Supe entonces que había otras catacumbas menos antiguas, de piedra y cemento mezclados, las de los refugios antiaéreos.

A la idea literaria se impuso la observación cotidiana de un país asediado.

La luz densa y ocre de finales de agosto se expandía sobre las piedras de Jerusalén. Pero esa benéfica percepción de calor cesó y la visión quedó súbitamente oscurecida, se hizo onírica, cuando penetré por los pasadizos y callejuelas del barrio cristiano. Y me sorprendí subiendo el camino abrupto de la Vía Dolorosa, buscando en las piedras bíblicas el rostro de Lázaro en el entorno del Santo Sepulcro.

Lázaro: el redivivo. Como aquellos rescatados del exterminio nazi. Y me acordé de Jean Cayrol y de un ensayo suyo, esencial, que él tituló Lazare parmi nous.

Lázaro entre nosotros.

Entre los vivos, después de muerto.

¿Cómo vivir, tras una inesperada resurrección?

Sí, se imponía ante mí, la opresión corpórea, asfixiante, de una geografía expuesta a viejas quimeras de destrucción definitiva.

Quien se haya paseado por las zigzagueantes callejuelas del barrio cristiano no puede haber obviado que, entre piedras ennegrecidas de belleza roída, penden sin disimulo los cables de unas cámaras de seguridad que parecen haberse adherido a la mugre misma de la piedra desgastada. Tras una primera sensación de desorden caótico, estrafalario, se impuso la insoslayable percepción del vértigo del control. Del ojo que lo controla todo. La transparencia del Mossad.

Israel es para mí la metáfora de lo inacabado. Pero esta percepción no implica fragilidad sino más bien todo lo contrario: estar en Israel es como estar metido dentro de la fortaleza telúrica indestructible.

La simultaneidad de varias comunidades religiosas peleándose por mantener inalterable su milimétrica porción de tierra sagrada da buena fe del poder inalienable de las piedras.

La lógica aseveración de Bismack según la cual lo único constante en la Historia es la geografía no se cumple en Israel.

Poco a poco Israel fue tomando cuerpo con los libros, con multitudes de libros, pero sólo algunos se quedan grabados. Por ejemplo, me marcaron especialmente las impresiones del joven Arthur Koestler, que vivió entre 1926 y 1929 en esa tierra sin nombre. En su autobiografía anotaría años después:

Tierra Santa ejerce una intensa atracción sobre los excéntricos, los profetas, los maniáticos y los reformadores.

El joven Koestler se vio él mismo afectado por un tipo de depresión espiritual que denominó, para sus adentros, "tristeza de Jerusalén".

La tristeza de Jerusalén es una enfermedad local, suscitada por el efecto conjunto de la trágica belleza y la atmósfera inhumana de la ciudad.

Y en 1929, hastiado de su trabajo en la Kvutsa Heftsebá, una especie de colonia colectiva que él mismo definió como lo más parecido a "un monasterio socialista", renunció a una vida de indigencia heroica y pasó directamente del Monte de los Olivos a Montparnasse.

La más maravillosa de las conmociones fue el cambio de paisaje del desierto de Judea a los Jardines del Luxemburgo, de la Ciudad Santa a la Sodoma del Sena.

## CONSIGNA
Responde a estas preguntas con datos del texto sobre Jerusalén:
1. ¿Qué título dio Jean Cayrol a su ensayo?
2. ¿Entre qué años vivió el joven Arthur Koestler en esa tierra?
3. ¿Qué definió Koestler como lo más parecido a "un monasterio socialista"?

## FILAS PROPORCIONADAS
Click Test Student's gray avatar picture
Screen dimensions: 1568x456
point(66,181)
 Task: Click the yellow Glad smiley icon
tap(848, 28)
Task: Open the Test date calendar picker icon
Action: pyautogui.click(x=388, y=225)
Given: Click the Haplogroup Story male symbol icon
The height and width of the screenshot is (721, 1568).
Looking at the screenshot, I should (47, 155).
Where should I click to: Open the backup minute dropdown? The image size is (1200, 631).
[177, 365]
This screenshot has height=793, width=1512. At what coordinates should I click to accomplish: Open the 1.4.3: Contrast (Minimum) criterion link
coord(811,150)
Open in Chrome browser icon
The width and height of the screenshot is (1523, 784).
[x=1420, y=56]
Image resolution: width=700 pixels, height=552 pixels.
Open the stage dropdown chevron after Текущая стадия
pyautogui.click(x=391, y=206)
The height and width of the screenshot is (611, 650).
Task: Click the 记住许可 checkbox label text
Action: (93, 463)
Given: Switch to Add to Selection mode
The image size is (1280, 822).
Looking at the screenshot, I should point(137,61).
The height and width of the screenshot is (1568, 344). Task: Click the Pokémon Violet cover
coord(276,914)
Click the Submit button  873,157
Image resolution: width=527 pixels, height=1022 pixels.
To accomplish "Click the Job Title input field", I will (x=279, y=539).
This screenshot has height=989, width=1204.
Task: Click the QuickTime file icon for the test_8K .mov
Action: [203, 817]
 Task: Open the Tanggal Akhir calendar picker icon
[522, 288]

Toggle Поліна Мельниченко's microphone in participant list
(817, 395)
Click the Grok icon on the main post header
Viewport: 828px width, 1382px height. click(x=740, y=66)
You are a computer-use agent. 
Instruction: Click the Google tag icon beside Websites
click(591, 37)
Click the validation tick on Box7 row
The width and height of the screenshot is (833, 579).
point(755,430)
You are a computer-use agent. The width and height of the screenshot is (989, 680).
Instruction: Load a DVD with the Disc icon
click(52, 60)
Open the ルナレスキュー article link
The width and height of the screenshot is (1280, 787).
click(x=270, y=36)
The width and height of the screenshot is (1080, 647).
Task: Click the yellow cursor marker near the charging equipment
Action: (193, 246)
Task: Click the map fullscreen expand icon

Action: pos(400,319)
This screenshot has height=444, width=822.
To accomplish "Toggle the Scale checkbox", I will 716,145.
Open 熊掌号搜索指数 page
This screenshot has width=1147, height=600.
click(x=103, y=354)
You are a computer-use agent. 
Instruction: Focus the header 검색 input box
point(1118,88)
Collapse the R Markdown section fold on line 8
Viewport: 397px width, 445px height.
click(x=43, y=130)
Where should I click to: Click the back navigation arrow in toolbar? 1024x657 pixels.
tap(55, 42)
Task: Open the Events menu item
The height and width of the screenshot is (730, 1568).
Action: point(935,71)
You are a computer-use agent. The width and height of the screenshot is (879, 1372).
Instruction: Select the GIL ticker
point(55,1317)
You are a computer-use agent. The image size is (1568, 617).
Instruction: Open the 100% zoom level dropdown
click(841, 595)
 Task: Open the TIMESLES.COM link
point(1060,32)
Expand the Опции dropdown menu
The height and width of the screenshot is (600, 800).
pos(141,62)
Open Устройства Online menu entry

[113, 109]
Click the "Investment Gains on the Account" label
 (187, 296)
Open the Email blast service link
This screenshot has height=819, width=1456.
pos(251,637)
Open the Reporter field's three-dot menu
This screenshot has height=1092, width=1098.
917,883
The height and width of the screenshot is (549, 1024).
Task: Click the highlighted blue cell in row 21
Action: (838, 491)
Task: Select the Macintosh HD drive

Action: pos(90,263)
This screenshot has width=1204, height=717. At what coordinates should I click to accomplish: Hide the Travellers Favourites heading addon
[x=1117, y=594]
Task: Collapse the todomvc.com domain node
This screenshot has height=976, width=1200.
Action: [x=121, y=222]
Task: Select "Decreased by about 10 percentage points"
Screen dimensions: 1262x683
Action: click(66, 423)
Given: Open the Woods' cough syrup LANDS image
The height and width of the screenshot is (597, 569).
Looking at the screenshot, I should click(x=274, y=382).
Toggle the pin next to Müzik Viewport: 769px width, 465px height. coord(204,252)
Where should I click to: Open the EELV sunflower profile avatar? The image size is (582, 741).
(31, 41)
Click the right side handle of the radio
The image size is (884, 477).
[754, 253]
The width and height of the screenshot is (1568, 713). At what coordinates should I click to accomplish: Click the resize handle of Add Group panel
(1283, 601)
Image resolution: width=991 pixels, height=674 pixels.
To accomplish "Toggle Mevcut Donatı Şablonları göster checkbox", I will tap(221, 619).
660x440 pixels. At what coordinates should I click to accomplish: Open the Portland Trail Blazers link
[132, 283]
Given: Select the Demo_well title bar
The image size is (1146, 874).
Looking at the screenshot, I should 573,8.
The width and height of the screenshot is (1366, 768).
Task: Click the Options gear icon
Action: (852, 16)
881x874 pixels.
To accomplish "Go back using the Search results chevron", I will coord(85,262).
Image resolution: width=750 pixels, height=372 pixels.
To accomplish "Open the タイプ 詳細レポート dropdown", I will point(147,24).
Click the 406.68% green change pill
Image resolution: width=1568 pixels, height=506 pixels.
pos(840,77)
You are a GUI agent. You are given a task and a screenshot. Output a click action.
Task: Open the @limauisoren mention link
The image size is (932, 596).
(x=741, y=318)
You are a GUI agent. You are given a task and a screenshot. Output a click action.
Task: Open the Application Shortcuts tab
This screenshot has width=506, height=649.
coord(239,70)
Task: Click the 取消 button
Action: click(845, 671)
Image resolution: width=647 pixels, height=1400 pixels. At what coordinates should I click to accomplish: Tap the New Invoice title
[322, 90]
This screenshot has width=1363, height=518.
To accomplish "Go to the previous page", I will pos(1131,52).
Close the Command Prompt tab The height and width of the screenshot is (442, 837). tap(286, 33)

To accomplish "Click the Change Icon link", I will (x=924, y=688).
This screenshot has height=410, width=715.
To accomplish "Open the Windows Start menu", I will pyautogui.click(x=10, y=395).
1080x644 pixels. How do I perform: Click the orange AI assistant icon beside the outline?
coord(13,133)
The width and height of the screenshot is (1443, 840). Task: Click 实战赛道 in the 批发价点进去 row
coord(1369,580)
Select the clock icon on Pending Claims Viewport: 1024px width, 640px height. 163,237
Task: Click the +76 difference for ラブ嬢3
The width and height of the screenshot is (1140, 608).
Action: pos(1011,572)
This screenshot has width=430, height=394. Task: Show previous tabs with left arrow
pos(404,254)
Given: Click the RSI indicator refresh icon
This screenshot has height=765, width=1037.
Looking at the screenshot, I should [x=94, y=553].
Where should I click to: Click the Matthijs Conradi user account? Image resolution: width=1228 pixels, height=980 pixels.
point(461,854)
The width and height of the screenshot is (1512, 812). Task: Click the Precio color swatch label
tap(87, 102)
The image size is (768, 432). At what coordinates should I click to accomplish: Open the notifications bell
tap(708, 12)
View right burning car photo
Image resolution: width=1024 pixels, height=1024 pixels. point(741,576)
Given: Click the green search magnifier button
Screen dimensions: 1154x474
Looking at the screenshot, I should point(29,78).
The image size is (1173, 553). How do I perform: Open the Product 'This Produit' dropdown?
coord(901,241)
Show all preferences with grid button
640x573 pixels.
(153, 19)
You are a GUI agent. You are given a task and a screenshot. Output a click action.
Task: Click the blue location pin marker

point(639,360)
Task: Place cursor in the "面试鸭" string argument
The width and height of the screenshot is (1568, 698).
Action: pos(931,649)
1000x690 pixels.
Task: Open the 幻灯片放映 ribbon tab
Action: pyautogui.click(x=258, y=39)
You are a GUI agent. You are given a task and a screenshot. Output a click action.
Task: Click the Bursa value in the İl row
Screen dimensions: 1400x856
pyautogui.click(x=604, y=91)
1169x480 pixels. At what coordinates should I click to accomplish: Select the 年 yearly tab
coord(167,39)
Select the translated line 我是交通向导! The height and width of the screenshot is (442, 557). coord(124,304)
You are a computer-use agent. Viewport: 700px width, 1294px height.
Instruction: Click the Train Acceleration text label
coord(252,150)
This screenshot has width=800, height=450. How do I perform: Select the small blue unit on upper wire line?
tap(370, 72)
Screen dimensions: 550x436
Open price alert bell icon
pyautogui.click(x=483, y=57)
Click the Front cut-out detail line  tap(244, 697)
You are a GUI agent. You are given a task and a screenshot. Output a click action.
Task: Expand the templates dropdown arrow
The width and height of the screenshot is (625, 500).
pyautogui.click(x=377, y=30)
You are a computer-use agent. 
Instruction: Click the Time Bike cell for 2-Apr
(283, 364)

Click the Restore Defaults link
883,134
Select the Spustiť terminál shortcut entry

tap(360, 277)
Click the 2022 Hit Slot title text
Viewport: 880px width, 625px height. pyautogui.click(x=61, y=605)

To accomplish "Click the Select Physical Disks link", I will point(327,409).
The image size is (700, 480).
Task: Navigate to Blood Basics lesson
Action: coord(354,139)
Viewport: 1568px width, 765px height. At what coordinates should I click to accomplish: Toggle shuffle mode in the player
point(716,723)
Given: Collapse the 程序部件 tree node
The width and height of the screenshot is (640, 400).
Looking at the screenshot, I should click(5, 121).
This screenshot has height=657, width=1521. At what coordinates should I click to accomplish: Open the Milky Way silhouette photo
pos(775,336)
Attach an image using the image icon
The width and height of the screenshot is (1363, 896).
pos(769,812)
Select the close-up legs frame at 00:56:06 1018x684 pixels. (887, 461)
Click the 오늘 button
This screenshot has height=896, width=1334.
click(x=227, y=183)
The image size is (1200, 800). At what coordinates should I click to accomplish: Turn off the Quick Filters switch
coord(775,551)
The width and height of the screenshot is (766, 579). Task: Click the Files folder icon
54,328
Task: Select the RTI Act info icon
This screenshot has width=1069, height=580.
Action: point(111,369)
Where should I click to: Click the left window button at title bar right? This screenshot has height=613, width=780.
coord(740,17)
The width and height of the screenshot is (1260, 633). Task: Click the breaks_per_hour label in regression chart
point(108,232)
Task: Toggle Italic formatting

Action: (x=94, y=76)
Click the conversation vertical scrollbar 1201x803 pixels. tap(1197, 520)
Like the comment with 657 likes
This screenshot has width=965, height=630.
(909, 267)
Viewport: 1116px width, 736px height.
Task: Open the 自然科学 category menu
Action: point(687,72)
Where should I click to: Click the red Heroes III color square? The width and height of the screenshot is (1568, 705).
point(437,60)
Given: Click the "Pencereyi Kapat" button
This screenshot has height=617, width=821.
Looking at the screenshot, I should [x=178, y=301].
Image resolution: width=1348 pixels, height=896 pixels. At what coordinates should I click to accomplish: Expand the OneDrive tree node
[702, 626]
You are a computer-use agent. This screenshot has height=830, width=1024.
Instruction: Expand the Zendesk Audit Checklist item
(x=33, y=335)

## EJERCICIO RESUELTO
1. Lazare parmi nous.
2. Entre 1926 y 1929.
3. La Kvutsa Heftsebá, una especie de colonia colectiva.